- Excerpted data:
>>>>>
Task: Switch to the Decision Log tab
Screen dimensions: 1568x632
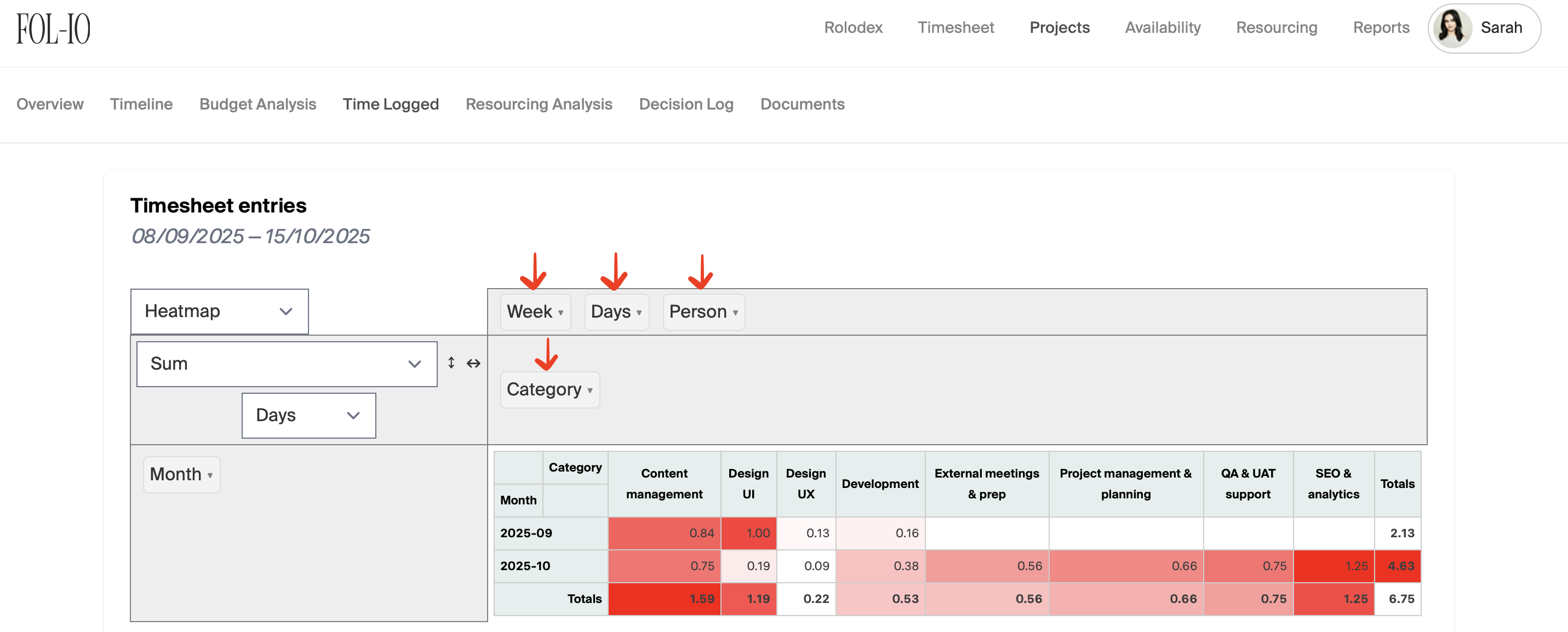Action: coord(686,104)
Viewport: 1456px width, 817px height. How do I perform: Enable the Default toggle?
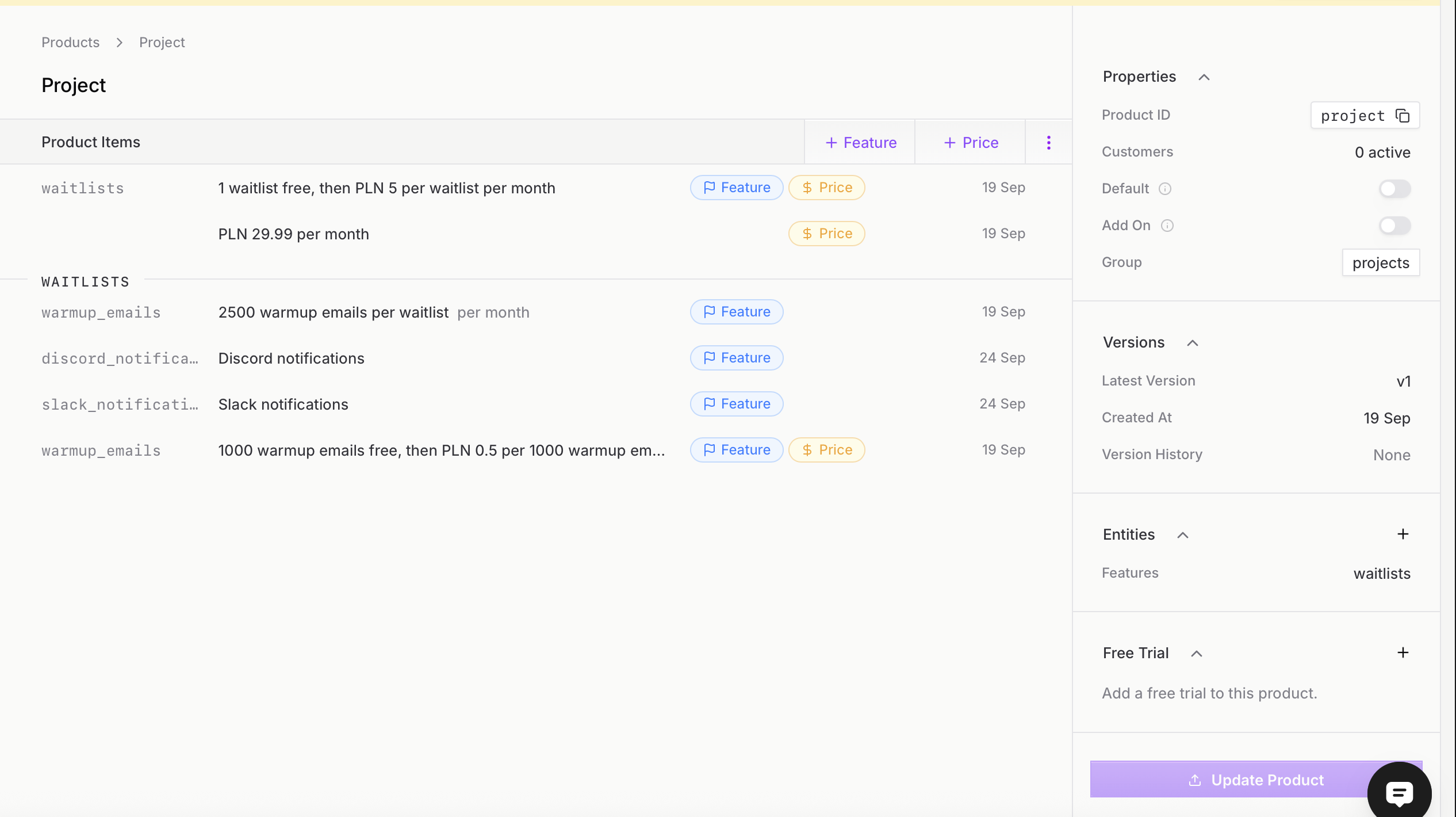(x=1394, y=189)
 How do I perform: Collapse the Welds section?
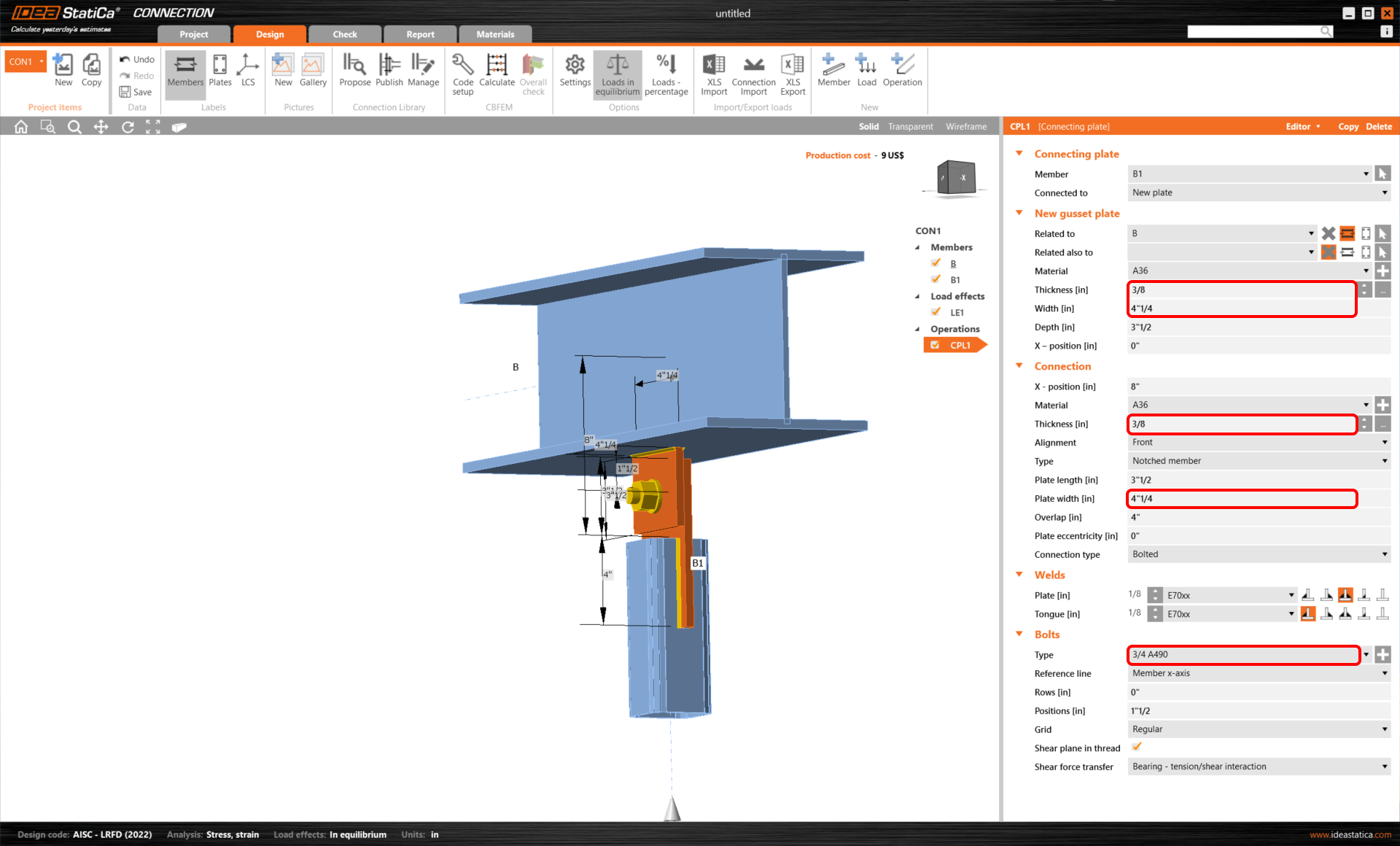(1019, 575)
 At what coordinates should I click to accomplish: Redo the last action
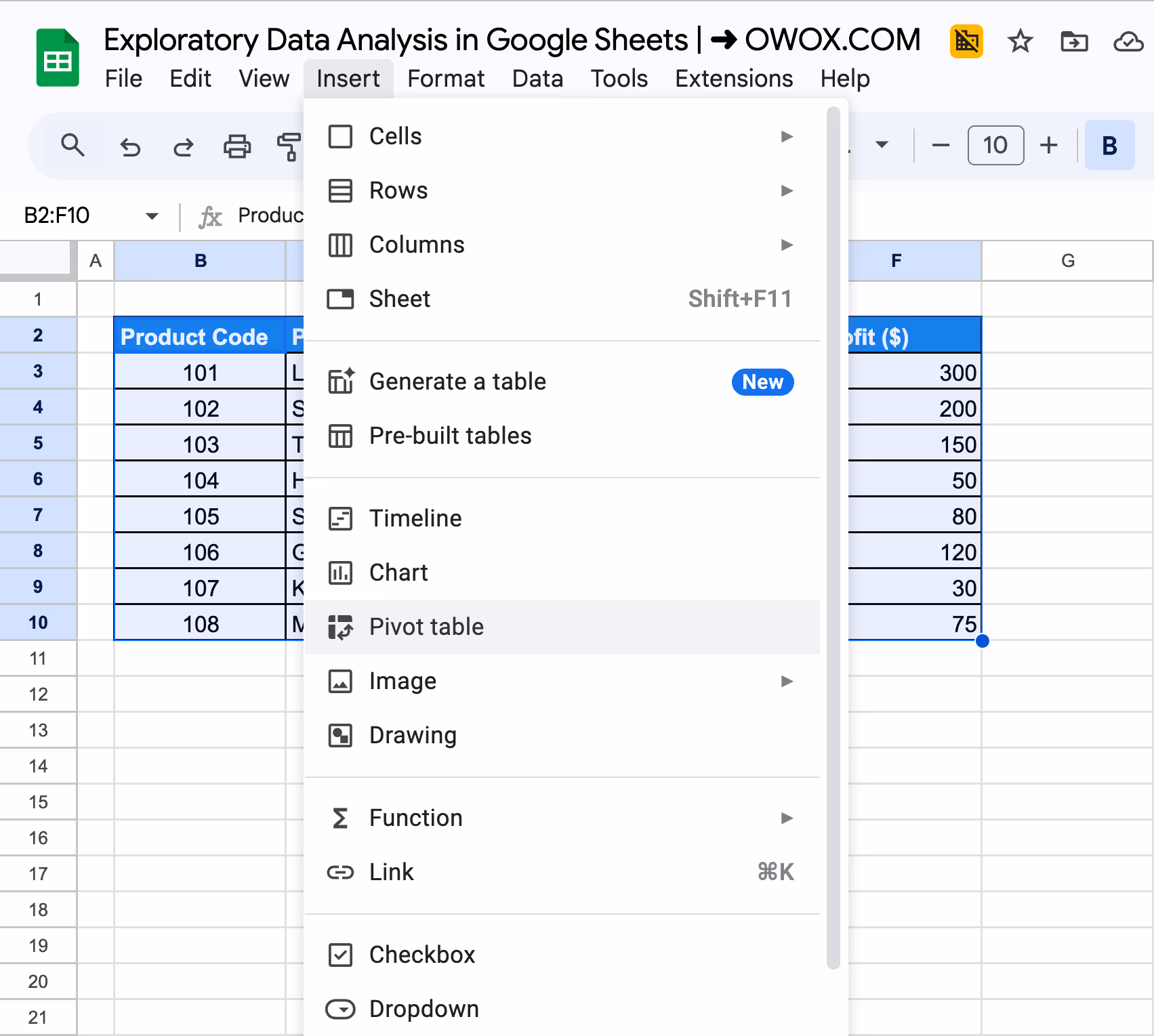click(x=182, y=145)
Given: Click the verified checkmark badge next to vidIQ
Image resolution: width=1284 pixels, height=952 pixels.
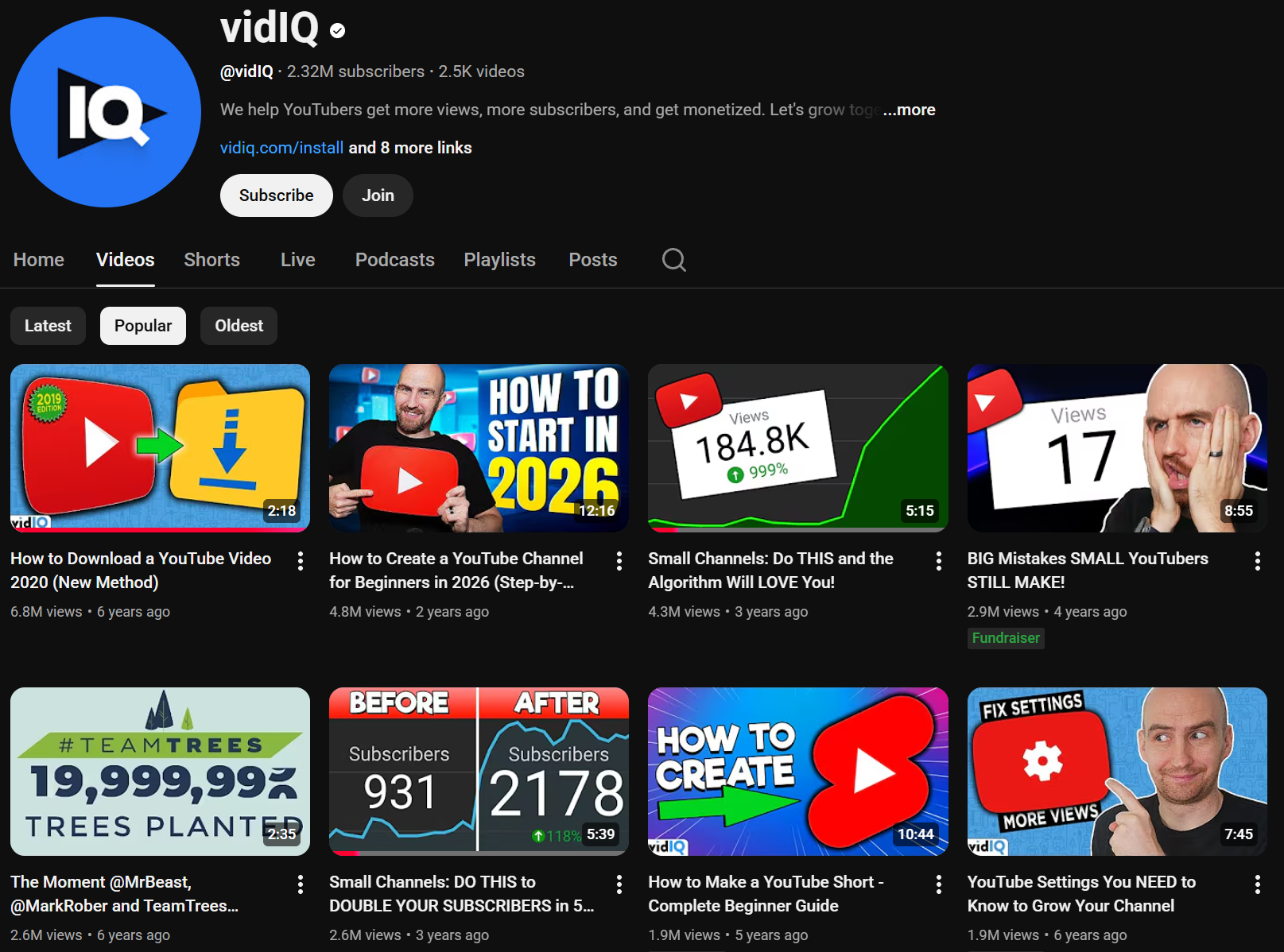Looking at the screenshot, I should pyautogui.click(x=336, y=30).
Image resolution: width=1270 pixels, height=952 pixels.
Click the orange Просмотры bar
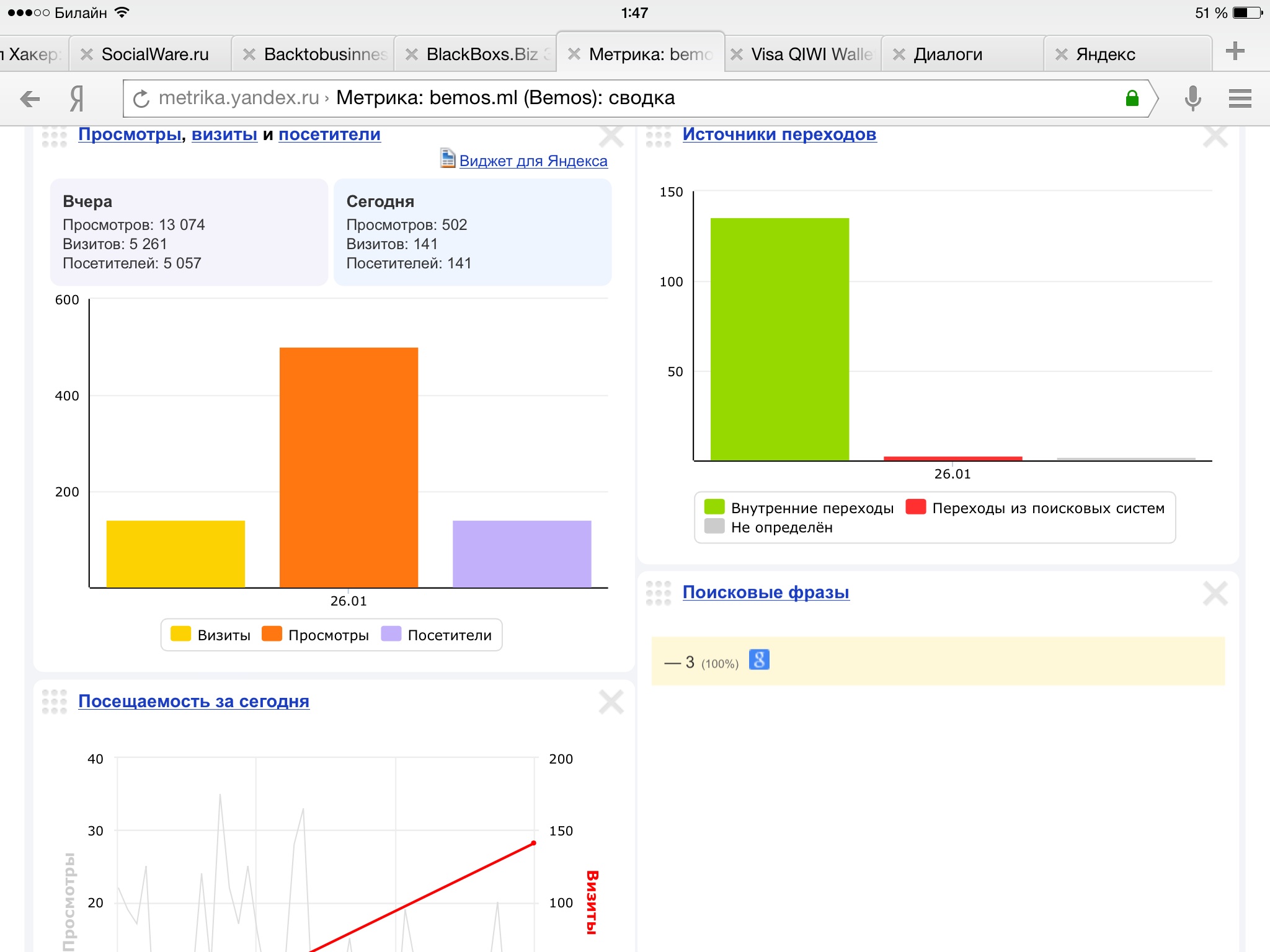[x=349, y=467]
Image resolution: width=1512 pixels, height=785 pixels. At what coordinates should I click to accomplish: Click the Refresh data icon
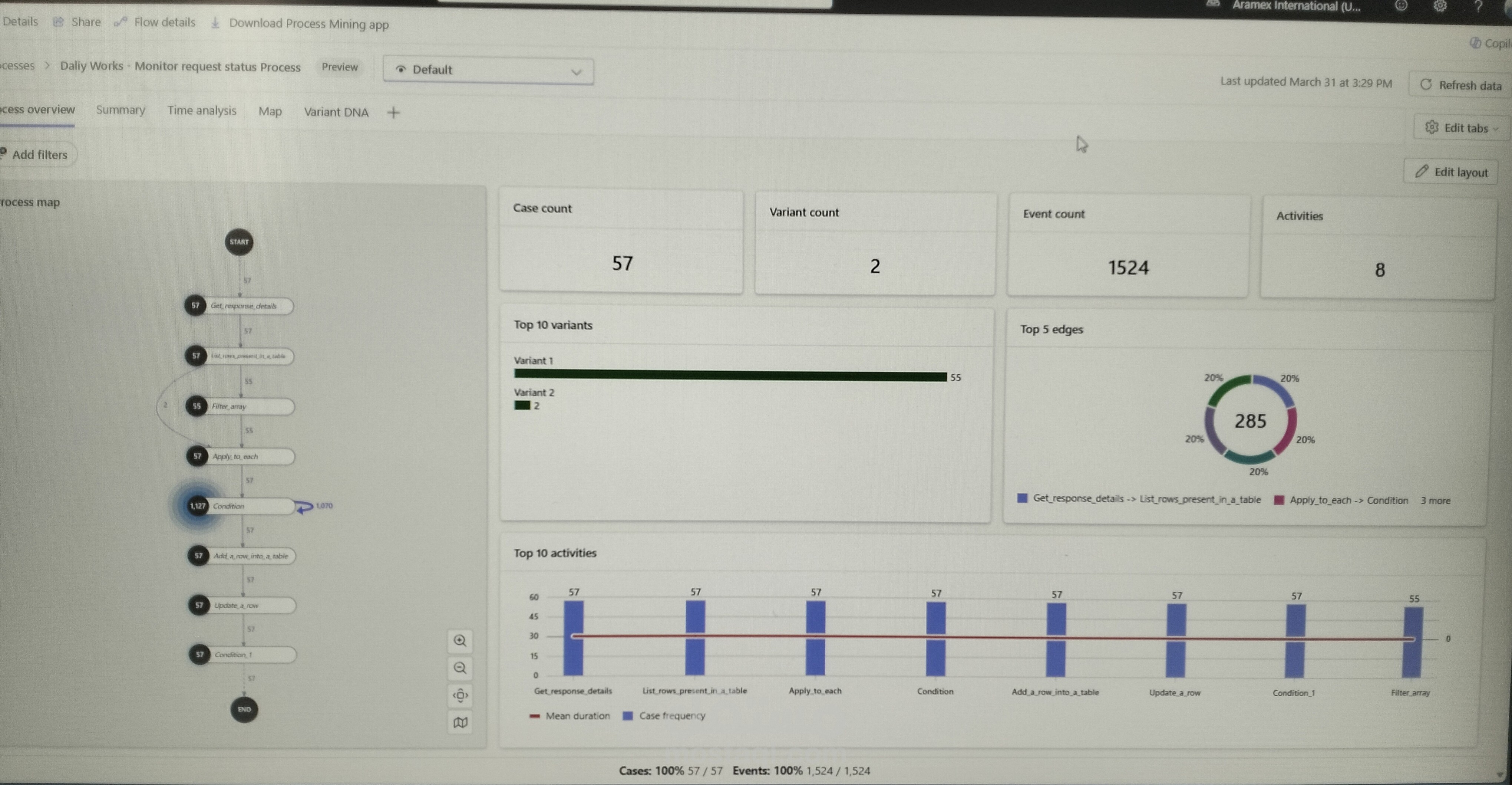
<<<<<
- Directions: For the material above, repeat each line exactly and leave out the pictures.

- Expected answer:
Task: Switch to the Decision Log tab
Screen dimensions: 1568x632
Action: coord(686,104)
Viewport: 1456px width, 817px height. How do I perform: Enable the Default toggle?
(x=1394, y=189)
 How do I perform: Collapse the Welds section?
(1019, 575)
 At what coordinates should I click to accomplish: Redo the last action
click(x=182, y=145)
Given: Click the verified checkmark badge next to vidIQ
Image resolution: width=1284 pixels, height=952 pixels.
Looking at the screenshot, I should pyautogui.click(x=336, y=30).
Image resolution: width=1270 pixels, height=952 pixels.
Click the orange Просмотры bar
[x=349, y=467]
Image resolution: width=1512 pixels, height=785 pixels. At what coordinates should I click to accomplish: Click the Refresh data icon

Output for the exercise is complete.